DO THE MATH, NO HAND TOOLS REQUIRED.
Instead of making two 45-degree miter cuts (45+45=90), we are making four 22.5-degree miter cuts (22.5+22.5+22.5=22.5=90).
STEP 4: CUT YOUR CENTER PIECE
Photo: Make your 5/8'' center piece with 22.5-degree sides. Size may be different.
A key difference between the standard 45-degree cuts and the rounded trim corners is the center- piece. The piece will fit in between your two cut pieces to bring the corner together. These need to be 5/8’’ with two outward-facing 22.5-degree cuts.
STEP 5: FITTING
With your pieces in place, go back to your corner and dry-fit. Align the cut on your length pieces to the mark on the wall to ensure they still fit correctly.
Not all corners are 90-degrees. Some are worse than others. Try adding 1/16'' - 1/8'' to the end of your pieces to compensate.
STEP 6: PRE-ASSEMBLE
Photo: Using your preferred method, consider pre-assembling your pieces for easy installation.
Pre-assembly allows us to avoid the complicated process of trying to precisely nail in three separate pieces. Too many things can go wrong, preventing a seamless, professional-looking trim corner. Instead, the pieces are glued together AND THEN installed. Carpenters and DIY’ers have countless ways of pre-assembling, and they all work, here are three suggestions to considering trying:
STEP 7: INSTALL
Photo: Nail your assembled piece to the wall.
If you followed the pre-assembly steps, you now have a fully assembled corner piece in hand. It is time to nail, or fasten, the baseboard to the wall. You may want to prime and paint your pieces before installation.
- Prep – one of the most helpful things is to carve away any concealed drywall or wall. Doing this allows you to ensure a tight corner fit.
- Dry fit – fit your centerpiece up against any connecting joints before nailing.
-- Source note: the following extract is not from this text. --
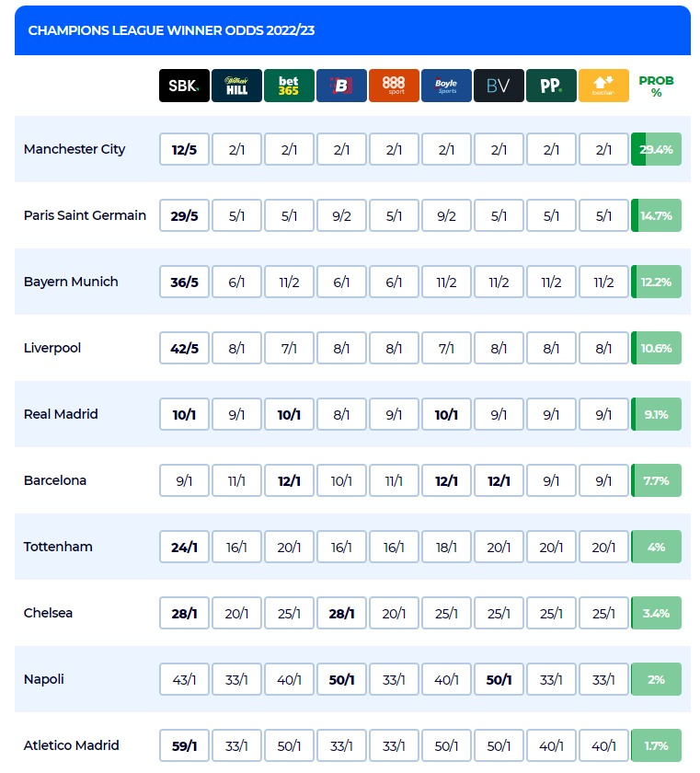Click the William Hill logo
Screen dimensions: 700x773
pyautogui.click(x=236, y=86)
You want to create a good fit.
- Nailing – you will want to select your pin/nail size. This may depend on the equipment you have available to you. Many carpenters will use 23ga. pins when they can. This ensures a small nail hole that is helpful when using wood trim that will not be painted. Other options can include 16ga. or 18ga. With your nail gun and pins/nails, prep by locating all of your studs. The longer the nail, the better. You are now ready to nail in your bullnose corner.
Many professionals offer differing opinions on how to nail corners. Some start at the corner and work their way to each side, while others ensure a tight joint and work their way to the corner and around. Do what is best for your situation, all homes are different.
With the corner piece attached, you should fill any holes left behind from the nails. Paint when necessary. You are ready to caulk any gaps if needed.